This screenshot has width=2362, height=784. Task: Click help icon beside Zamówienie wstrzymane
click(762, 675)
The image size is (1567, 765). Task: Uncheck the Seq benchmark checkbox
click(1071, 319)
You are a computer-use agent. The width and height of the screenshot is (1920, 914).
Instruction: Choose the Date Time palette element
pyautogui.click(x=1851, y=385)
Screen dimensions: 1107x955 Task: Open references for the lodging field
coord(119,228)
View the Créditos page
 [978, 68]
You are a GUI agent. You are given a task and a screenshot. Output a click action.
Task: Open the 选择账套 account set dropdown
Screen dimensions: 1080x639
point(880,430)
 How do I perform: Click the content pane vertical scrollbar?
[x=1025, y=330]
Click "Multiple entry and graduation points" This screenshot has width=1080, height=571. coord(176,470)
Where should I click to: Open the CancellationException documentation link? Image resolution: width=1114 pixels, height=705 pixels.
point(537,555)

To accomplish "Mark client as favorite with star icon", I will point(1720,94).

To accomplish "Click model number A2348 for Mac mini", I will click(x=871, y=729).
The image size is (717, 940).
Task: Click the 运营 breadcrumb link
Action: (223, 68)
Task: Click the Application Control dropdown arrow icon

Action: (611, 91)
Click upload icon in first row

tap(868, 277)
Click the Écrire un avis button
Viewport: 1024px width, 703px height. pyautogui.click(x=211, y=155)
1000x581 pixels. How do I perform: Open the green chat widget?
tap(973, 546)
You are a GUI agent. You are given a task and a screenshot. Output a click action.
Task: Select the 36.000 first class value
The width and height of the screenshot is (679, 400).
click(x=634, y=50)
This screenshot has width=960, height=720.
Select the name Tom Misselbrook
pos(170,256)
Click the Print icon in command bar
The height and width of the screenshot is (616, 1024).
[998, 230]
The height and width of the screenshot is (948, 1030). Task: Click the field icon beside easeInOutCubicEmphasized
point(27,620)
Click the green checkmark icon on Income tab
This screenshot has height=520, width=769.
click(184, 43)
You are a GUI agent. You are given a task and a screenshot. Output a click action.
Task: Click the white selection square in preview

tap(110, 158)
^^^^^^^^^^^^^^^^
The entire listing is to be repeated exactly.

TASK OUTPUT →
This screenshot has width=2362, height=784. Task: Click help icon beside Zamówienie wstrzymane
click(762, 675)
The image size is (1567, 765). Task: Uncheck the Seq benchmark checkbox
click(1071, 319)
You are a computer-use agent. The width and height of the screenshot is (1920, 914).
Instruction: Choose the Date Time palette element
pyautogui.click(x=1851, y=385)
Screen dimensions: 1107x955 Task: Open references for the lodging field
coord(119,228)
View the Créditos page
 [978, 68]
You are a GUI agent. You are given a task and a screenshot. Output a click action.
Task: Open the 选择账套 account set dropdown
Screen dimensions: 1080x639
point(880,430)
 How do I perform: Click the content pane vertical scrollbar?
[x=1025, y=330]
Click "Multiple entry and graduation points" This screenshot has width=1080, height=571. coord(176,470)
Where should I click to: Open the CancellationException documentation link? Image resolution: width=1114 pixels, height=705 pixels.
point(537,555)

To accomplish "Mark client as favorite with star icon", I will point(1720,94).

To accomplish "Click model number A2348 for Mac mini", I will click(x=871, y=729).
The image size is (717, 940).
Task: Click the 运营 breadcrumb link
Action: (223, 68)
Task: Click the Application Control dropdown arrow icon

Action: (611, 91)
Click upload icon in first row

tap(868, 277)
Click the Écrire un avis button
Viewport: 1024px width, 703px height. pyautogui.click(x=211, y=155)
1000x581 pixels. How do I perform: Open the green chat widget?
tap(973, 546)
You are a GUI agent. You are given a task and a screenshot. Output a click action.
Task: Select the 36.000 first class value
The width and height of the screenshot is (679, 400).
click(x=634, y=50)
This screenshot has width=960, height=720.
Select the name Tom Misselbrook
pos(170,256)
Click the Print icon in command bar
The height and width of the screenshot is (616, 1024).
[998, 230]
The height and width of the screenshot is (948, 1030). Task: Click the field icon beside easeInOutCubicEmphasized
point(27,620)
Click the green checkmark icon on Income tab
This screenshot has height=520, width=769.
click(184, 43)
You are a GUI agent. You are given a task and a screenshot. Output a click action.
Task: Click the white selection square in preview

tap(110, 158)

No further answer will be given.